**Instructions to follow**
Print the whole listing exactly.

Start of Stored data

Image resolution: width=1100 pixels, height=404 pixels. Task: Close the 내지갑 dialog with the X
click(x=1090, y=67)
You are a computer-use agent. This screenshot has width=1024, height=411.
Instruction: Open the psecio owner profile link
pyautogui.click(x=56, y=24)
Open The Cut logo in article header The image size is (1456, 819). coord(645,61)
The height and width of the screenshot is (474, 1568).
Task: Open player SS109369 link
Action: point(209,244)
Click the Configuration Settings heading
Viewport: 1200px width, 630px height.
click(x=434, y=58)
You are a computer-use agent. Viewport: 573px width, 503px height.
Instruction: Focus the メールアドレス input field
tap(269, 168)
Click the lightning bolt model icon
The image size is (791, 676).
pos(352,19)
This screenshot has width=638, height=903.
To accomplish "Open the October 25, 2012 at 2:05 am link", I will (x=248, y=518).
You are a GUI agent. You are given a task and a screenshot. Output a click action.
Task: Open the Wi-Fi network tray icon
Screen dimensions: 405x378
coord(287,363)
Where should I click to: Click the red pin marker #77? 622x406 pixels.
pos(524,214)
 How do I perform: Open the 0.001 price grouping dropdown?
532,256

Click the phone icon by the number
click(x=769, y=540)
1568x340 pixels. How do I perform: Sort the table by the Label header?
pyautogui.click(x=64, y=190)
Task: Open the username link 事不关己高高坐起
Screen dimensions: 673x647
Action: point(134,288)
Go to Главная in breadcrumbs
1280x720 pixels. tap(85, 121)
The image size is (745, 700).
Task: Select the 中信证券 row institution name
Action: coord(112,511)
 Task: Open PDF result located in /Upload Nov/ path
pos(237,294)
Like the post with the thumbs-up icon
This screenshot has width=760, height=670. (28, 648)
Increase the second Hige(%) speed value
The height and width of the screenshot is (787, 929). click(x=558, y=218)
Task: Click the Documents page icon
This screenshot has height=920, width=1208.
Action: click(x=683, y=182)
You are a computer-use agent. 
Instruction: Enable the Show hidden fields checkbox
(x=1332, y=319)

End of Stored data

**Task result**
Image resolution: width=1100 pixels, height=404 pixels. Task: Close the 내지갑 dialog with the X
click(x=1090, y=67)
You are a computer-use agent. This screenshot has width=1024, height=411.
Instruction: Open the psecio owner profile link
pyautogui.click(x=56, y=24)
Open The Cut logo in article header The image size is (1456, 819). coord(645,61)
The height and width of the screenshot is (474, 1568).
Task: Open player SS109369 link
Action: point(209,244)
Click the Configuration Settings heading
Viewport: 1200px width, 630px height.
click(x=434, y=58)
You are a computer-use agent. Viewport: 573px width, 503px height.
Instruction: Focus the メールアドレス input field
tap(269, 168)
Click the lightning bolt model icon
The image size is (791, 676).
pos(352,19)
This screenshot has width=638, height=903.
To accomplish "Open the October 25, 2012 at 2:05 am link", I will (x=248, y=518).
You are a GUI agent. You are given a task and a screenshot. Output a click action.
Task: Open the Wi-Fi network tray icon
Screen dimensions: 405x378
coord(287,363)
Where should I click to: Click the red pin marker #77? 622x406 pixels.
pos(524,214)
 How do I perform: Open the 0.001 price grouping dropdown?
532,256

Click the phone icon by the number
click(x=769, y=540)
1568x340 pixels. How do I perform: Sort the table by the Label header?
pyautogui.click(x=64, y=190)
Task: Open the username link 事不关己高高坐起
Screen dimensions: 673x647
Action: point(134,288)
Go to Главная in breadcrumbs
1280x720 pixels. tap(85, 121)
The image size is (745, 700).
Task: Select the 中信证券 row institution name
Action: coord(112,511)
 Task: Open PDF result located in /Upload Nov/ path
pos(237,294)
Like the post with the thumbs-up icon
This screenshot has width=760, height=670. (28, 648)
Increase the second Hige(%) speed value
The height and width of the screenshot is (787, 929). click(x=558, y=218)
Task: Click the Documents page icon
This screenshot has height=920, width=1208.
Action: click(x=683, y=182)
You are a computer-use agent. 
Instruction: Enable the Show hidden fields checkbox
(x=1332, y=319)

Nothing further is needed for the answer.